If I do the same in 2.5.47, I have no control of my box. Setting all tasks
to SCHED_FIFO or SCHED_RR prior to starting make -j10 bzImage, I can regain
control, but interactivity under load is basically not present.

I used to be able to wave a window poorly at make -j25 (swapping heftily),
fairly smoothly at make -j20, and smoothly at make -j15 or below. This
with no SCHED_RR/SCHED_FIFO. (I haven't done much testing like this in
quite a while though)

-Mike


2002-11-18 06:44:53

by Tim Connors

[permalink] [raw]
Subject: Re: 2.5.47 scheduler problems?

In linux.kernel, you wrote:
> Greetings,
>
> For testing swap throughput, I like to run make -j30 bzImage on my 500Mhz
> PIII w. 128Mb ram. For testing interactivity, I fire up KDE, start a
> smaller make -j, grab a window, and wave it around.
>
> With 2.4.20rc2+rc1aa1, running a -j10 build (not swapping) is very very
> bad. However, if I set all tasks in the system to SCHED_FIFO or SCHED_RR
> prior to this light make -j, I have a ~pretty smooth system.
>
> If I do the same in 2.5.47, I have no control of my box. Setting all tasks
> to SCHED_FIFO or SCHED_RR prior to starting make -j10 bzImage, I can regain
> control, but interactivity under load is basically not present.

Funny that.

> I used to be able to wave a window poorly at make -j25 (swapping heftily),
> fairly smoothly at make -j20, and smoothly at make -j15 or below. This
> with no SCHED_RR/SCHED_FIFO. (I haven't done much testing like this in
> quite a while though)

Perhaps you should consider buying an extra 29 CPU's for you desktop?

--
TimC -- http://astronomy.swin.edu.au/staff/tconnors/

A Chemist who falls in acid is absorbed in work.

2002-11-18 07:01:13

by Andrew Morton

[permalink] [raw]
Subject: Re: 2.5.47 scheduler problems?

Tim Connors wrote:
>
> > I used to be able to wave a window poorly at make -j25 (swapping heftily),
> > fairly smoothly at make -j20, and smoothly at make -j15 or below. This
> > with no SCHED_RR/SCHED_FIFO. (I haven't done much testing like this in
> > quite a while though)
>
> Perhaps you should consider buying an extra 29 CPU's for you desktop?
>

No. He's saying that it used to be OK, but it has got worse.

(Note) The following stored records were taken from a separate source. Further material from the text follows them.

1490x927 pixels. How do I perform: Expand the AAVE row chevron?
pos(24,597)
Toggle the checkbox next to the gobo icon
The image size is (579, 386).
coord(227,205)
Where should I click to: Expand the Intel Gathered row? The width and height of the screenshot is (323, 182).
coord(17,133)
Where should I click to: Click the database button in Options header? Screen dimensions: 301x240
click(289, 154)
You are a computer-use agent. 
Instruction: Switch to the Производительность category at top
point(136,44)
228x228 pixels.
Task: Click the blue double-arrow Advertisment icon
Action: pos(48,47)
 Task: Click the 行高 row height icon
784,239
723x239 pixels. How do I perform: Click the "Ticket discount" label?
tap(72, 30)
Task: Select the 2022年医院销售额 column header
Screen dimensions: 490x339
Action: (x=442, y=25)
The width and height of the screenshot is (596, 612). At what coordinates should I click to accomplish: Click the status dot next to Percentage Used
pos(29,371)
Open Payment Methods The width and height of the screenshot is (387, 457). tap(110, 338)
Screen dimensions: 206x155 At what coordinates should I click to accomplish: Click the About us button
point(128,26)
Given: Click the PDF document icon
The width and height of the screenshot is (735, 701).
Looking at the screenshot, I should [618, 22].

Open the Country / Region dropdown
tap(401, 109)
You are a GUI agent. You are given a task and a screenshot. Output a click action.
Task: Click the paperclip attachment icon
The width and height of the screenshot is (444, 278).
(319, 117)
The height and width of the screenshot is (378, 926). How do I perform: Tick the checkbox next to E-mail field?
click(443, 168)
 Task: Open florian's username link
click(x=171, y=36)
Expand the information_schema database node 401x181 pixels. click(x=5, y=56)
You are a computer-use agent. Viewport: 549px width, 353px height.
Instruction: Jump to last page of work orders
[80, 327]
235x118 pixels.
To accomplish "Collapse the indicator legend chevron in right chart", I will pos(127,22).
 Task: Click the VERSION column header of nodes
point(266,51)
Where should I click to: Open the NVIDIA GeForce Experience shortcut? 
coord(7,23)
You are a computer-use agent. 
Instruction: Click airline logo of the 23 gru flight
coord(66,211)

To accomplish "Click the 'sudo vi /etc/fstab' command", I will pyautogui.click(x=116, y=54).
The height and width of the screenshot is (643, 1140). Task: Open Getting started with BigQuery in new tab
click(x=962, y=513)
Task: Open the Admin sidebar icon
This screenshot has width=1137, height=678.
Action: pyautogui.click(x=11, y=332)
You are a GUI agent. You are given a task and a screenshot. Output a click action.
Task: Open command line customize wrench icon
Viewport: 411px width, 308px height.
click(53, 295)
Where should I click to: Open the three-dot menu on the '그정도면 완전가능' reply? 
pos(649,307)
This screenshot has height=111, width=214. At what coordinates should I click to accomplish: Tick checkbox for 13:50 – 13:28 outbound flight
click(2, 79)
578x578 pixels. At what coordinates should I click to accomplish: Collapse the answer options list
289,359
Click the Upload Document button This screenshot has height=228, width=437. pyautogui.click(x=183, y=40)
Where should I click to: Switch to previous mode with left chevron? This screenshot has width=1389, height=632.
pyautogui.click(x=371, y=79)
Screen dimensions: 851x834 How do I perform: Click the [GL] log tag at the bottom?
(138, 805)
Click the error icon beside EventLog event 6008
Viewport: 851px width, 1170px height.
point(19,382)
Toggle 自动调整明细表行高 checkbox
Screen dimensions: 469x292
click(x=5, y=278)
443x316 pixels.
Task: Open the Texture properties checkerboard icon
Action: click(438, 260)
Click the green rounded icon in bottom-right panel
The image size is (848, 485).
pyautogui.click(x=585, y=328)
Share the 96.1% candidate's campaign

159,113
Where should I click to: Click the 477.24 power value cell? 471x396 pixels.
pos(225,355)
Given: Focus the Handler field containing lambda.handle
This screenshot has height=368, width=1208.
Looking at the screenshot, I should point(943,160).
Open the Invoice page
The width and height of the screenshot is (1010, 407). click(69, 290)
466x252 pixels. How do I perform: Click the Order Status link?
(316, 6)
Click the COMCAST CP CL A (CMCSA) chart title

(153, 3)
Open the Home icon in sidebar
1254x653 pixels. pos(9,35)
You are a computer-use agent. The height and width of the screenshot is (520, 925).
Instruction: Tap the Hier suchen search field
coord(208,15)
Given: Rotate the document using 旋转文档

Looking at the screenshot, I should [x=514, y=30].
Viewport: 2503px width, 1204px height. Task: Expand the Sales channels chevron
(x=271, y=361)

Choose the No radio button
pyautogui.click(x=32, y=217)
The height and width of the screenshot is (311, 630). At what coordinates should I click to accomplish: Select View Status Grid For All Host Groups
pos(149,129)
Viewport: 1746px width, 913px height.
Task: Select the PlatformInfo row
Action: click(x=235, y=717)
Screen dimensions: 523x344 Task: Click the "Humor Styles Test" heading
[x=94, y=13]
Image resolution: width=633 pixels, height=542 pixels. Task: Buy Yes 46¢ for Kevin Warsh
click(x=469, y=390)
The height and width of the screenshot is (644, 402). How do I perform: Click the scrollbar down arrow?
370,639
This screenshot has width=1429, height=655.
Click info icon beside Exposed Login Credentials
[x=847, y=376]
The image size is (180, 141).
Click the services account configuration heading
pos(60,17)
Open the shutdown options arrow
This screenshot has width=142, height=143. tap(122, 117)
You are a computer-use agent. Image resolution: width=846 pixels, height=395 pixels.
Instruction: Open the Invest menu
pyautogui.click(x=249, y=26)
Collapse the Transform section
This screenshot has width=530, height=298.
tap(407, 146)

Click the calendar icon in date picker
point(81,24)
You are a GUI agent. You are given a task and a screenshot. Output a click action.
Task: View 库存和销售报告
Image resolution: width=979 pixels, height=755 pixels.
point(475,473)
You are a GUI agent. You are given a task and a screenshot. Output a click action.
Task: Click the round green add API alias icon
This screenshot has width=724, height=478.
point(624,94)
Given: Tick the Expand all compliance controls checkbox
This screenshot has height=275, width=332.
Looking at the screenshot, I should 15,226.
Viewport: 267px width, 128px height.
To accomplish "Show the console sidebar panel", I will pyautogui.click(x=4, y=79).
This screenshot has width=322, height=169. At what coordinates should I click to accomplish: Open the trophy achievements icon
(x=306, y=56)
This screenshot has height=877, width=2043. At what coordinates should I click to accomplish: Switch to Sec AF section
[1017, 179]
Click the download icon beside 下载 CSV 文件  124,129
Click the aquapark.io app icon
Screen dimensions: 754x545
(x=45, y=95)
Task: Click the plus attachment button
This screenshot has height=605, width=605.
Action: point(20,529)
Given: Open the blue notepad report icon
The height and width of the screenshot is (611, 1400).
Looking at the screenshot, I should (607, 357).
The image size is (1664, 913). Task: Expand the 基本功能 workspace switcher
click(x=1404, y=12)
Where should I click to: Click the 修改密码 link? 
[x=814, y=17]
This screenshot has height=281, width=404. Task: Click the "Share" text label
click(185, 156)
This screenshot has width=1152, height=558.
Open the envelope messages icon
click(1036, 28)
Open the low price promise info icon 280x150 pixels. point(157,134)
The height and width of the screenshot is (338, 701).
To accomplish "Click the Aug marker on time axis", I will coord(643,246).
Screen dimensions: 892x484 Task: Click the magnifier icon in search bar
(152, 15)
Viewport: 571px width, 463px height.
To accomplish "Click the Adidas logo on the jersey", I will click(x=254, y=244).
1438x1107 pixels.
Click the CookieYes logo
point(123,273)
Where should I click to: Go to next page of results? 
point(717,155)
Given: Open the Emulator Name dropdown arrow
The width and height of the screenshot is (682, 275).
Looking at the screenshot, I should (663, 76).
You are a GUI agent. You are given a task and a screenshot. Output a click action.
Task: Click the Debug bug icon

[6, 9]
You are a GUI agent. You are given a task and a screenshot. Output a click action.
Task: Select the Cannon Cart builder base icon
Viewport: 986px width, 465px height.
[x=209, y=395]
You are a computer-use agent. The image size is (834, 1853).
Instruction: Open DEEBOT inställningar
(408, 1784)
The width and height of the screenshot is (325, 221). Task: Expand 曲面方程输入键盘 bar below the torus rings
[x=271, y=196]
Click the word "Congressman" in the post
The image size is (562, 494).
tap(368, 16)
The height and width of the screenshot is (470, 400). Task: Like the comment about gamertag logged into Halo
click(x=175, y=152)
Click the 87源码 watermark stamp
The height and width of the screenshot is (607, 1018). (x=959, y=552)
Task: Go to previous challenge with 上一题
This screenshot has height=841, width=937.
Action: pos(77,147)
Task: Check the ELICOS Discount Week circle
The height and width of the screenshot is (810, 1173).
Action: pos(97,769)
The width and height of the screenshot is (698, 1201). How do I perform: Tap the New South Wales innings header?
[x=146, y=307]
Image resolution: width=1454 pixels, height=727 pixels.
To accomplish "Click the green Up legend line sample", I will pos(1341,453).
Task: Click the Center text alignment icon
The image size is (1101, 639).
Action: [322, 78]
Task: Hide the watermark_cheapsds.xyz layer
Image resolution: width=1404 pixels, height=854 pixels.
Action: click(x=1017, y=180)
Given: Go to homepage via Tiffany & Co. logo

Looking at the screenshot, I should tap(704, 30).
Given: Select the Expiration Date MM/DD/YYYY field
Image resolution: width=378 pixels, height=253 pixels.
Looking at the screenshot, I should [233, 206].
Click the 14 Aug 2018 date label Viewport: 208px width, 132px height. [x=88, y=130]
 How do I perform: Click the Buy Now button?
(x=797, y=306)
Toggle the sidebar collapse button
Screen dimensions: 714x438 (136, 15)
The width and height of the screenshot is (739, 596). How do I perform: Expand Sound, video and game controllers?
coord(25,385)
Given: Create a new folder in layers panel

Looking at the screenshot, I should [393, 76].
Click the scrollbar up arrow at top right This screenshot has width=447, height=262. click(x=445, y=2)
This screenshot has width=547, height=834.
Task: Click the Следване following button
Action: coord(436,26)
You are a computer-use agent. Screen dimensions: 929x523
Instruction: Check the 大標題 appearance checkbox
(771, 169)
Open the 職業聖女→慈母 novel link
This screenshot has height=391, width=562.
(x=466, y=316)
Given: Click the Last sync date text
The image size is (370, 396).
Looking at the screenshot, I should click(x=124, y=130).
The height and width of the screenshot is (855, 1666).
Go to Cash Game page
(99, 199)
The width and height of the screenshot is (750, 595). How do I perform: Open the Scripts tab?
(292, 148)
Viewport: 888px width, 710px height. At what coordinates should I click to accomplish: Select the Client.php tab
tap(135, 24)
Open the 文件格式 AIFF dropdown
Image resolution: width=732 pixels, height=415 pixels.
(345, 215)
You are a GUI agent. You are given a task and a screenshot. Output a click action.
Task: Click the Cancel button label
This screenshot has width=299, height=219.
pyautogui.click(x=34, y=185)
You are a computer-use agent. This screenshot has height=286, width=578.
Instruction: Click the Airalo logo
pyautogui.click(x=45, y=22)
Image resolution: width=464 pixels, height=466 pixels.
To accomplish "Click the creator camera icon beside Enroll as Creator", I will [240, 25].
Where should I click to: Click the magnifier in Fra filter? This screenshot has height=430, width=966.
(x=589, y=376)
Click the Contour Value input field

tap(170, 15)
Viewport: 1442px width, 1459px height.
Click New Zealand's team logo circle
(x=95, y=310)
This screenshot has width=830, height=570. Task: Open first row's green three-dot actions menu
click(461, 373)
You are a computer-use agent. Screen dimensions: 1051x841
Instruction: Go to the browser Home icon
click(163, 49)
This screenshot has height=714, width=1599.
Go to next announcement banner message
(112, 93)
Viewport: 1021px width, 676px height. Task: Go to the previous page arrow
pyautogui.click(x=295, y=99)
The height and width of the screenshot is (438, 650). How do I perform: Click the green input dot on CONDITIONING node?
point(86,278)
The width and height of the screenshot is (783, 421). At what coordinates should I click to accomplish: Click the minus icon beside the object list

A much simpler test is to start a big compilation and then madly
waggle an X window around. Goes OK for a few seconds, and then
seizes up quite horridly. Presumably because the scheduler has
suddenly decided that the X server has become a "batch" process
and is scheduling it in a similar manner to the compilation.

If you stop wiggling the window for 5-10 seconds it comes back.
Presumably because the scheduler has decided that the X server is
"interactive" again.

When it happens, it's *very* bad. The mouse cursor doesn't move
for 0.5-1.0 seconds and then takes great leaps. It is unusable.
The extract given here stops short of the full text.